Microsoft Security Alert: Russian Group Views More Emails

Microsoft alerts other clients of the Russian hackers’ infiltration of their system after revealing the email compromise of senior leaders in January.

TakeAway Points:

  • Microsoft disclosed that Russian state-sponsored hackers, Midnight Blizzard, had obtained emails belonging to other clients, including government agencies.
  • The incident is one of several security lapses that led to Microsoft’s extensive security reorganisation and investigation by US federal agencies.
  • The 2021 SolarWinds attack was connected to Midnight Blizzard, which continues to represent a serious cybersecurity risk to the public and private sectors.

Microsoft Reports Email Vulnerability

Microsoft Corp. has informed additional customers that their emails were accessed by a Russian state-sponsored hacking group, according to a company spokesperson. This follows the company’s January disclosure that hackers had stolen emails from senior leaders to break into customers’ communications, including those of government agencies. The attack has been attributed to a group that US and UK authorities have linked to the Russian Foreign Intelligence Service.

The hackers, identified by Microsoft as Midnight Blizzard, accessed messages exchanged between Microsoft executives and other companies and organizations. Microsoft is now notifying affected customers, some of whom had previously been informed, while others are being notified for the first time as the company continues to assess the damage. The company has not disclosed which customers are receiving these notifications.

Security Breach and Government Reaction

The breach is part of a series of high-profile security failures for Microsoft, which is currently undergoing its most significant security overhaul in decades. Earlier this month, Microsoft President Brad Smith appeared before the House Committee on Homeland Security, taking full responsibility for the company’s security lapses. 

“We are committed to learning from this incident and improving our security measures,” Smith stated.

The full extent of the Midnight Blizzard attack remains unclear. In April, US federal agencies were directed to analyze emails, reset compromised credentials, and secure Microsoft cloud accounts due to concerns that the hackers may have accessed sensitive correspondence. 

The US Cybersecurity and Infrastructure Security Agency (CISA) described the hack as a “grave and unacceptable risk” to government agencies. Representatives for CISA did not immediately respond to requests for comment on Microsoft’s new notifications.

Previous Cyberattacks

Midnight Blizzard, also known as APT29 and Cozy Bear, is the same group responsible for the 2021 cyberattack on SolarWinds Corp. In that attack, malicious code was inserted into a software update, allowing the intruders to gain further access to customers. Approximately 100 companies and nine federal agencies were targeted in the SolarWinds attack.

The recent breach has drawn strong condemnation from the US government, highlighting the ongoing challenges in cybersecurity.

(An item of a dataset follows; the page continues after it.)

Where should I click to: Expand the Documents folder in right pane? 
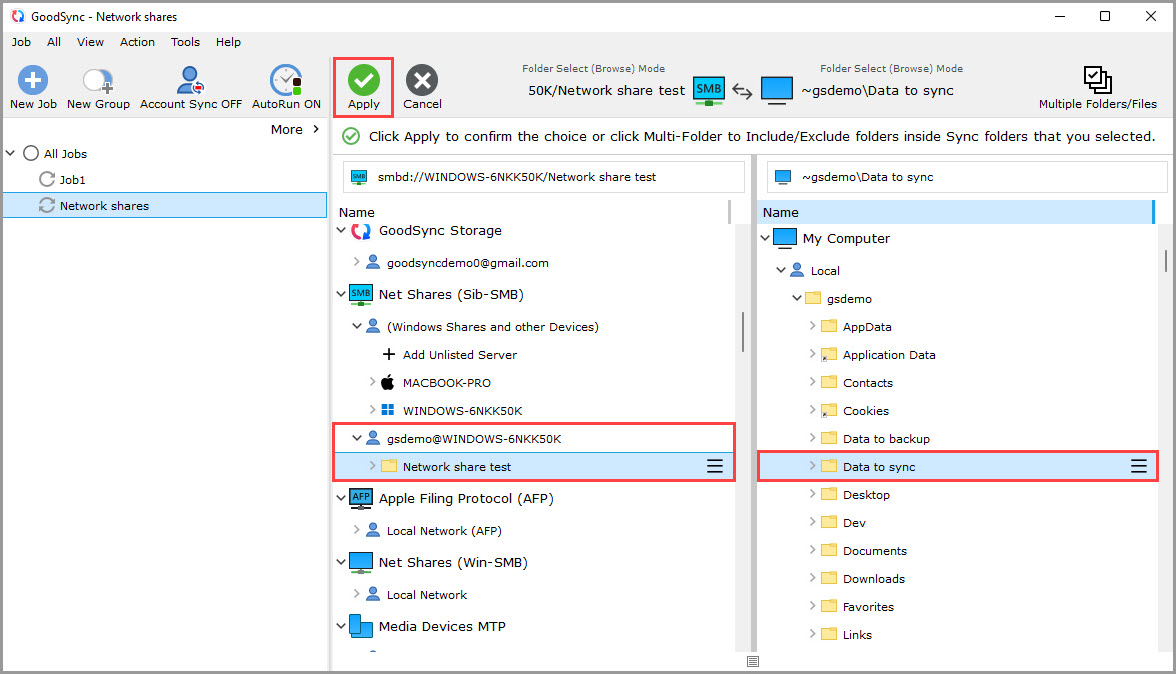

The attack underscores the vulnerabilities in even the most robust systems and the persistent threat posed by state-sponsored hacking groups.

Meanwhile, Microsoft announced in late March a new capability that will be available in its Azure AI Studio and Azure OpenAI Service, which are used to build custom Copilots and generative AI applications. The device, called Prompt Shields, is intended to protect AI chatbots from two distinct kinds of threats. 

The company is ramping up its Azure AI services to prevent people from tricking chatbots into performing unintended and illegal tasks.